A measurement system for the scattering characteristics of warhead fragments based on high-speed imaging systems offers advantages such as simple deployment, flexible maneuverability, and high spatiotemporal resolution, enabling the acquisition of full-process data of the fragment scattering process. However, mismatches between camera frame rates and target velocities can lead to long motion blur tails of high-speed fragment targets, resulting in low signal-to-noise ratios and rendering conventional detection algorithms ineffective in dynamic strong interference testing environments. In this study, we propose a detection framework centered on dynamic strong interference disturbance signal separation and suppression.
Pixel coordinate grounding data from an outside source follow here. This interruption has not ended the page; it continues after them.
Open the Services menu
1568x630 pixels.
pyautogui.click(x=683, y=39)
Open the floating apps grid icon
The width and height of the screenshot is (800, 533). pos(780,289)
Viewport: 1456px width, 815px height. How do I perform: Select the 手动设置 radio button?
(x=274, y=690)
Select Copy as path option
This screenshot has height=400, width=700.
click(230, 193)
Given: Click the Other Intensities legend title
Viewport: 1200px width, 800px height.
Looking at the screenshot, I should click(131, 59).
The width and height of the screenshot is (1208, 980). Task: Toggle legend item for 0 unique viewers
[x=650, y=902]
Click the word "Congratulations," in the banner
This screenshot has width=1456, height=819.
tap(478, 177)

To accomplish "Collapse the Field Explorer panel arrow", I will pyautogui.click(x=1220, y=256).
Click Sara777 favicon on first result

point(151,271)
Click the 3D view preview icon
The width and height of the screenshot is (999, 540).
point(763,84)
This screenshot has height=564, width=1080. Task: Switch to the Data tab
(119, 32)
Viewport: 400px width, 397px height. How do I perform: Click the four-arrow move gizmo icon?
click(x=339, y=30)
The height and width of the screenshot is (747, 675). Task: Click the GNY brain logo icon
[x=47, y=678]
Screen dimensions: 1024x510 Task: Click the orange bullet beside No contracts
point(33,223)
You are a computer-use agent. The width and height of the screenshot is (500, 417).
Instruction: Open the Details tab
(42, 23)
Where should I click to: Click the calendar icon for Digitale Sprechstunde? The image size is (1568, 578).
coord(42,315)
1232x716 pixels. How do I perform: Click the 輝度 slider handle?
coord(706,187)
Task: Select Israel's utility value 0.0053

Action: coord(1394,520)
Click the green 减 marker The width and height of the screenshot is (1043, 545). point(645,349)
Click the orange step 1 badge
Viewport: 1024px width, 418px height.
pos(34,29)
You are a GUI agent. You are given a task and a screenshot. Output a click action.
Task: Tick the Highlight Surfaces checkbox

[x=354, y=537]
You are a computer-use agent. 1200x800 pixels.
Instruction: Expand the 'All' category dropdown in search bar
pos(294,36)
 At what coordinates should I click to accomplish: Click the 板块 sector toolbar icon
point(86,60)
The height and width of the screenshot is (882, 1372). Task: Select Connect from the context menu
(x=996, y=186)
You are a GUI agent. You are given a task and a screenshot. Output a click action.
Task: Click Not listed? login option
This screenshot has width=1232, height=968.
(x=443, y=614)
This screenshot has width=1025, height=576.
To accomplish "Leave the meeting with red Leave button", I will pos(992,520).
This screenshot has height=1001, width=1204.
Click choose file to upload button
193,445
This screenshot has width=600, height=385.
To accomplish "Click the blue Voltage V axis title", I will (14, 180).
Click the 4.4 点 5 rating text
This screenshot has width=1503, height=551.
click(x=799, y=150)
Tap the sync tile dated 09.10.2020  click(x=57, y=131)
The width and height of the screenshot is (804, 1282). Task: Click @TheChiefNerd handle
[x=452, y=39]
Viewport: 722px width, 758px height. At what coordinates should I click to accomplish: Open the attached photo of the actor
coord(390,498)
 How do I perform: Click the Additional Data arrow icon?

We introduce a mixture Gaussian model constrained under a joint spatial-temporal-transform domain Dirichlet process, combined with total variation regularization to achieve disturbance signal suppression. Experimental results demonstrate that the proposed disturbance suppression method can be integrated with certain conventional motion target detection tasks, enabling adaptation to real-world data to a certain extent. Moreover, we provide a specific implementation of this process, which achieves a detection rate close to 100% with an approximate 0% false alarm rate in multiple sets of real target field test data. This research effectively advances the development of the field of damage parameter testing.